** INFORMATION SHOWN follows **

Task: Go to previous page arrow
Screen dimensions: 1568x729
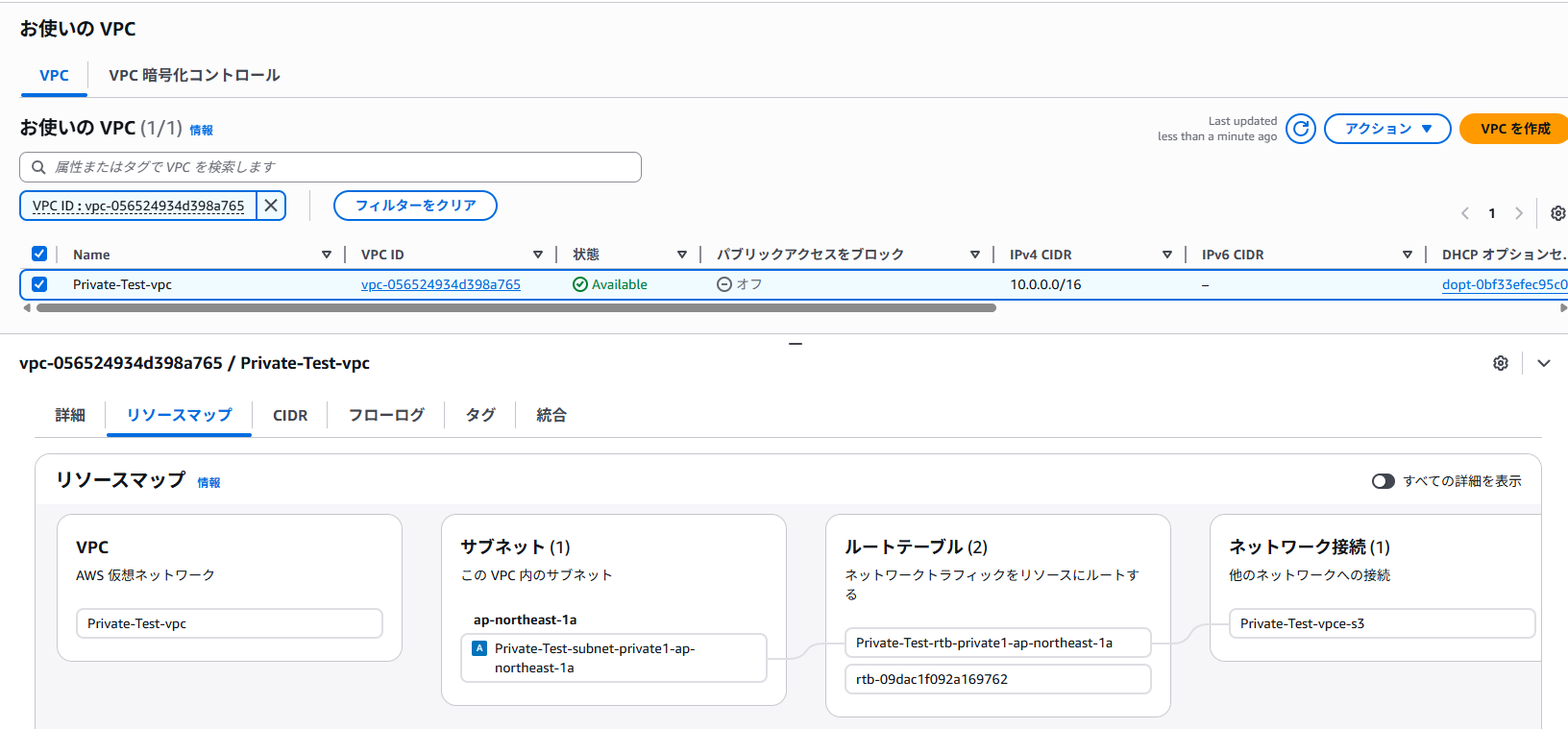Action: click(1465, 213)
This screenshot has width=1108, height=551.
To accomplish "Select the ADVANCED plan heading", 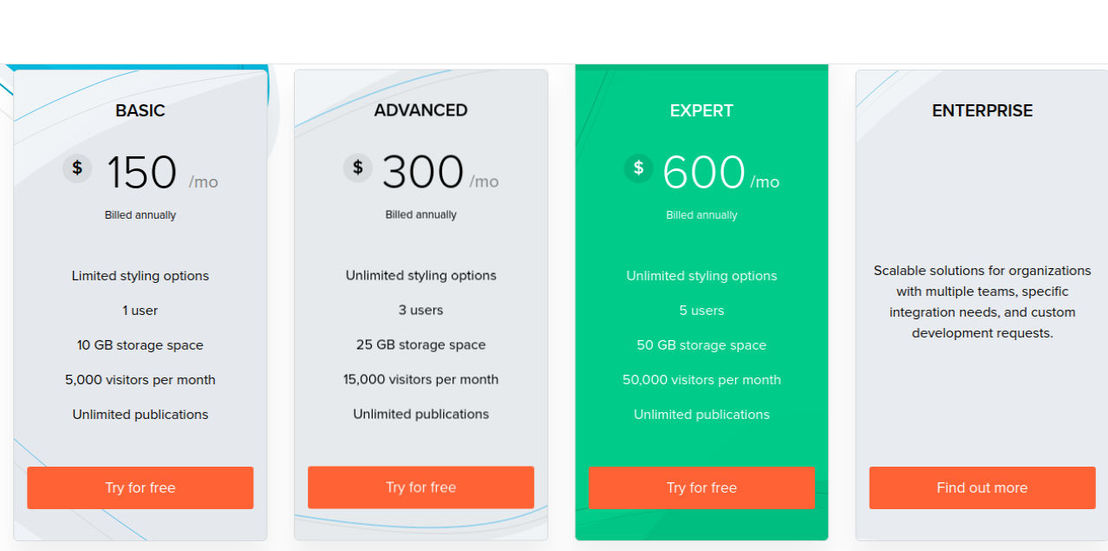I will click(420, 110).
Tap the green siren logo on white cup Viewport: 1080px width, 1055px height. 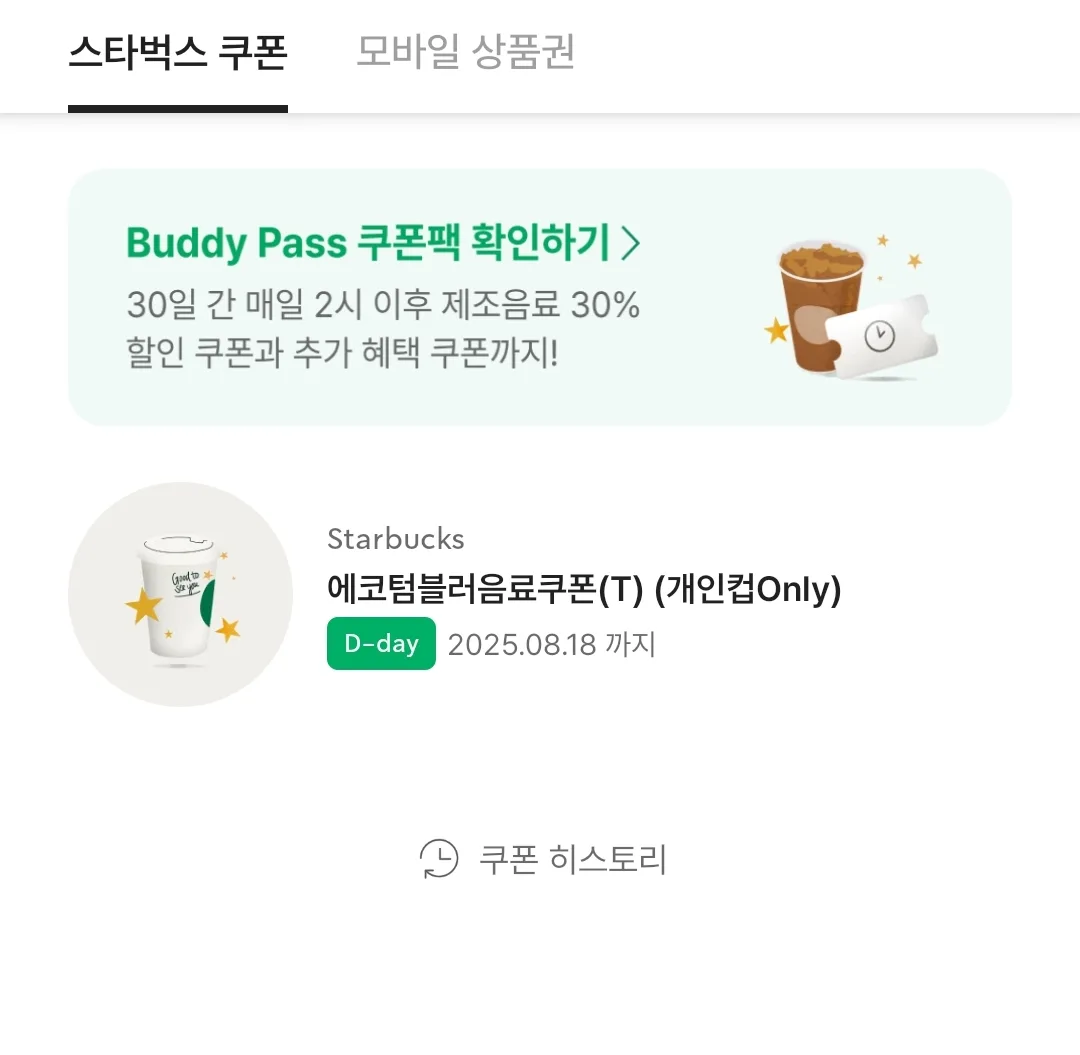coord(207,603)
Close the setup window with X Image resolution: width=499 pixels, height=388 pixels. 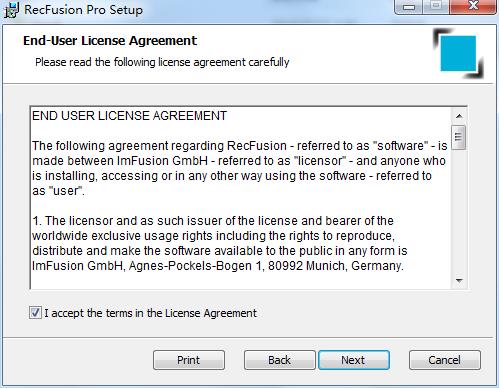pyautogui.click(x=473, y=7)
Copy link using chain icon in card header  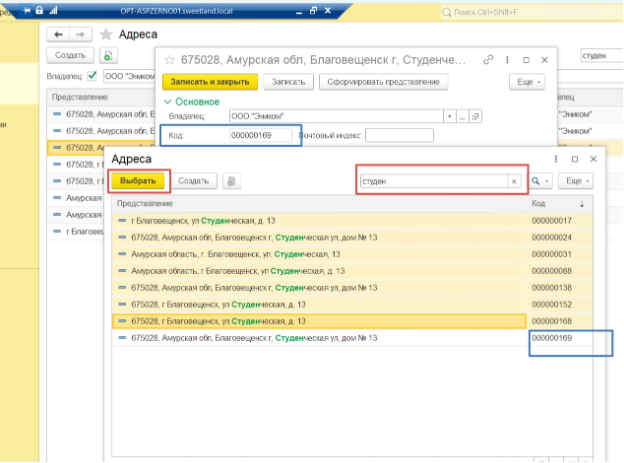pos(488,60)
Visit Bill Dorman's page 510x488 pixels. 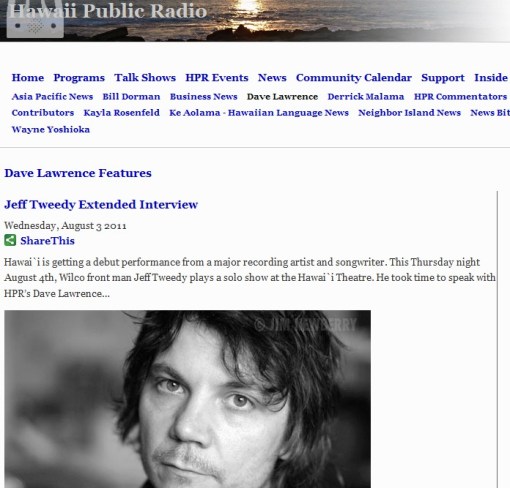(x=131, y=96)
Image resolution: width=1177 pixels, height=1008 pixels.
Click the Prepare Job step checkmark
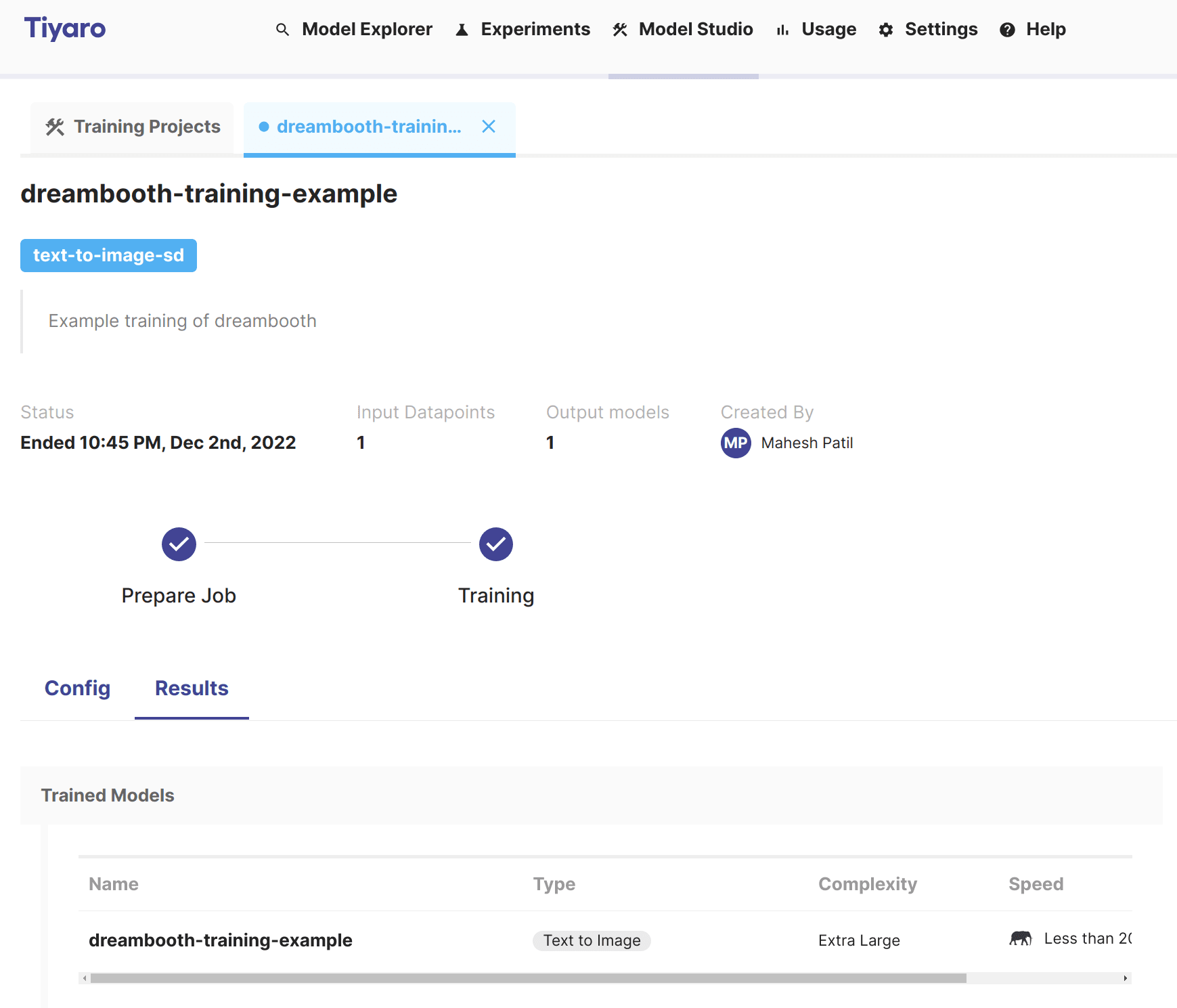(179, 544)
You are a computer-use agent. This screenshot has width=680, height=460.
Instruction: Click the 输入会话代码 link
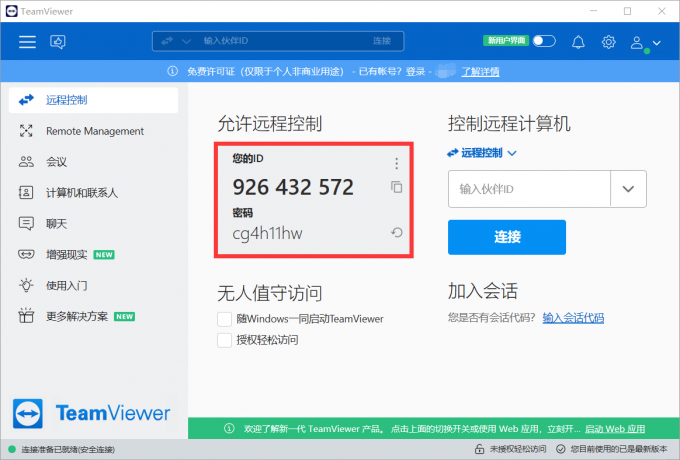[x=573, y=318]
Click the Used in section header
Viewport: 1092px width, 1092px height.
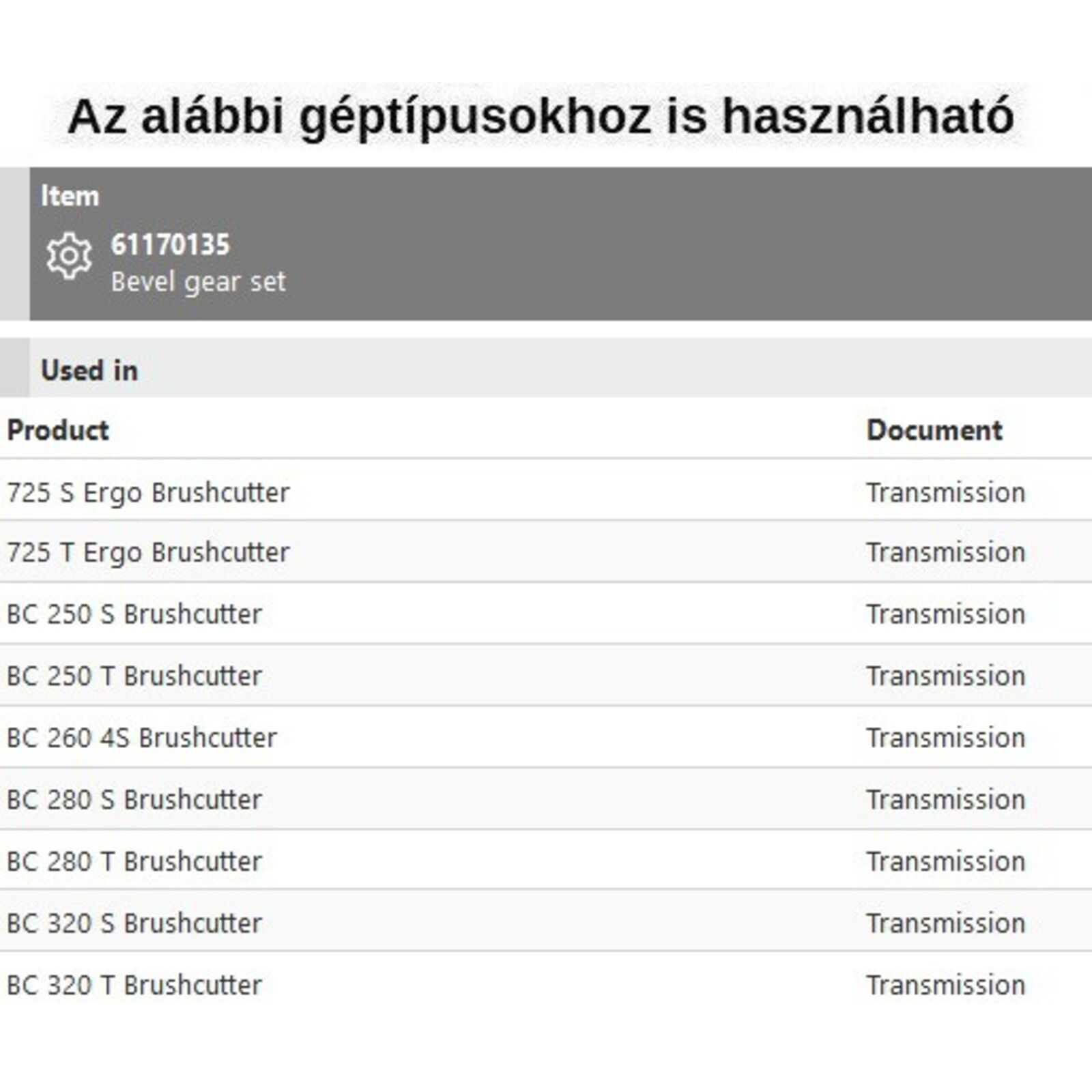(x=89, y=371)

** End of INFORMATION SHOWN **

**ASSIGNMENT:** In the copy, no pictures are to appear; write out exactly the lines from the one containing "Instruction: Click the 输入会话代码 link" through the end of the listing above and no further lines.

**EXPECTED ANSWER:**
Instruction: Click the 输入会话代码 link
[x=573, y=318]
Click the Used in section header
Viewport: 1092px width, 1092px height.
(x=89, y=371)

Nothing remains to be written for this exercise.